But Mr. Matjanec, the 27-year-old co-founder of mybanktracker.com, is not resentful. In fact, he credits his parents with helping him steer clear of the sorts of habits that can lead to debt and credit problems later in life. “They really did help me financially be smarter and more attuned with my finances and the value of the dollar,” he says.

•When it comes to money, think home-schooling
•A back-to-school spending lesson
•Parents getting smarter about back-to-school shopping

At his parents’ urging, Mr. Matjanec got his first job, delivering newspapers, at age 9. He opened a savings account at 10 and had his first credit card by his late teens. He now works in personal finance (his website helps consumers make banking decisions and save money) and he urges parents to take similar steps with their own children to put them on the road to financial independence.

“Learning the basics of financial management will set the path for financial health and may keep them out of debt when they get older,” Mr. Matjanec says.

A few of his tips for raising money-savvy kids:

1. Encourage them to apply for a credit card. With set rules – and monitoring– a credit card can help them learn credit and debit management. If you’re worried they’ll rack up big bills, make sure the credit limit is low and consider holding onto the card and allowing your child to use it only in your presence.

2. Open a chequing account for them. Still not sure about that credit card? Transfer spending money into a chequing account for your child. It’s safer – there’s only so much money they can spend – and it will help them understand ATM and standard banking fees.

3. Put your kids to work. A part-time job is a great way to learn some independence and responsibility while still living at home. Starting a job at an early age helps teens appreciate the value of a dollar and promotes smart spending habits. (And why not have teens contribute to their college education?)

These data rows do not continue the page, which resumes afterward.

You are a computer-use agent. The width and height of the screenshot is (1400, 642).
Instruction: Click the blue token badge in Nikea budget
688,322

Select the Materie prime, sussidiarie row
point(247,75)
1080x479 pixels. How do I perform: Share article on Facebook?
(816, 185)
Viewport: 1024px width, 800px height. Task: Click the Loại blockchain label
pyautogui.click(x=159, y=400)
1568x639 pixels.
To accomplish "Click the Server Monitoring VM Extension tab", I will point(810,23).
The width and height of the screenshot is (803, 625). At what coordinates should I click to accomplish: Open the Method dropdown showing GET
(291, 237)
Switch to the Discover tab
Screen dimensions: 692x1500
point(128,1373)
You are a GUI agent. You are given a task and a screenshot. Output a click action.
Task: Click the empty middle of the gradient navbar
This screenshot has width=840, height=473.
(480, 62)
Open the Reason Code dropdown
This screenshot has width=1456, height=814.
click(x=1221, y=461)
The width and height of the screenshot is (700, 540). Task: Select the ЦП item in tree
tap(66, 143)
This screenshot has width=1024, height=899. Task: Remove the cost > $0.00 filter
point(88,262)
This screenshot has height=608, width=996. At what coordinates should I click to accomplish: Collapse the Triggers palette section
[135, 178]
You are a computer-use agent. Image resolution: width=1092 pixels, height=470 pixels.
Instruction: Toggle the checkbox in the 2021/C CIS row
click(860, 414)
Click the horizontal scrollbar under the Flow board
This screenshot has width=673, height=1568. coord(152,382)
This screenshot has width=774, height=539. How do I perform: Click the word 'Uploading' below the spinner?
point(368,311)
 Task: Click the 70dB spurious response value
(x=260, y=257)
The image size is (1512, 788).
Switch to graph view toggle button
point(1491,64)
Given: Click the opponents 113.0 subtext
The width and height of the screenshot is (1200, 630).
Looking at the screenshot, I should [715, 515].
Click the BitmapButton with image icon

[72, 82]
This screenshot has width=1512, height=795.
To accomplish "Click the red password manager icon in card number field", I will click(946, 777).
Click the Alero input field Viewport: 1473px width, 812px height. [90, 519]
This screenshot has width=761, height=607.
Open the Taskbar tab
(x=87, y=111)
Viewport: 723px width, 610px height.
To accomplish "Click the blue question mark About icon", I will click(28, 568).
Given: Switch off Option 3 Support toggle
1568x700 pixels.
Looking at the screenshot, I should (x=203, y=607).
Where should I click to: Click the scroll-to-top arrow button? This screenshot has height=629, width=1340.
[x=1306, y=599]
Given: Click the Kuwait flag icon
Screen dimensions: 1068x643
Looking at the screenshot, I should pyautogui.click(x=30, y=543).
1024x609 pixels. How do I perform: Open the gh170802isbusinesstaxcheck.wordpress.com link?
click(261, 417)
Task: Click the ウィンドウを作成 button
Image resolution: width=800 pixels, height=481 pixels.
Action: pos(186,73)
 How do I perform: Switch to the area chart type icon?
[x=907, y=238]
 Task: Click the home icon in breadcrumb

4. Set a minimum budget. So many young adults live paycheque to paycheque because no one ever taught them how to budget. Help your children figure out how much they need for the basics. Whatever’s left at the end of the month is theirs to blow.

5. Encourage cash. When you pay with plastic, your wallet never gets any lighter. By getting your kids to spend a real cash allowance, you help them to learn quickly how much things really cost and to limit their spending to what they earn.

6. Watch what they spend. It’s hard to find the balance between cool parent and responsible parent. However, by watching where your kids spend their money you can help them save. If they’re spending $100 a month on fast food, for example, and you show them what they could have purchased for the same amount, they may change their habits.

7. Have them create goals. Saving for the purpose of saving isn’t that exciting for kids. If you agree on a goal, such as a new iPad, and you offer to match what they save, they’ll learn not only the benefits of saving but also how to be smarter with their money. If they choose to blow the money before reaching their goal, they’ll also learn something: no iPad.

8. Set a good example. As they start making money, many teens are going to use their parents as a reference for what to do with that money. If you’re having financial troubles or aren’t managing your own budget, why not establish some rules for yourself as well? Remember, you will always be your child’s most important role model.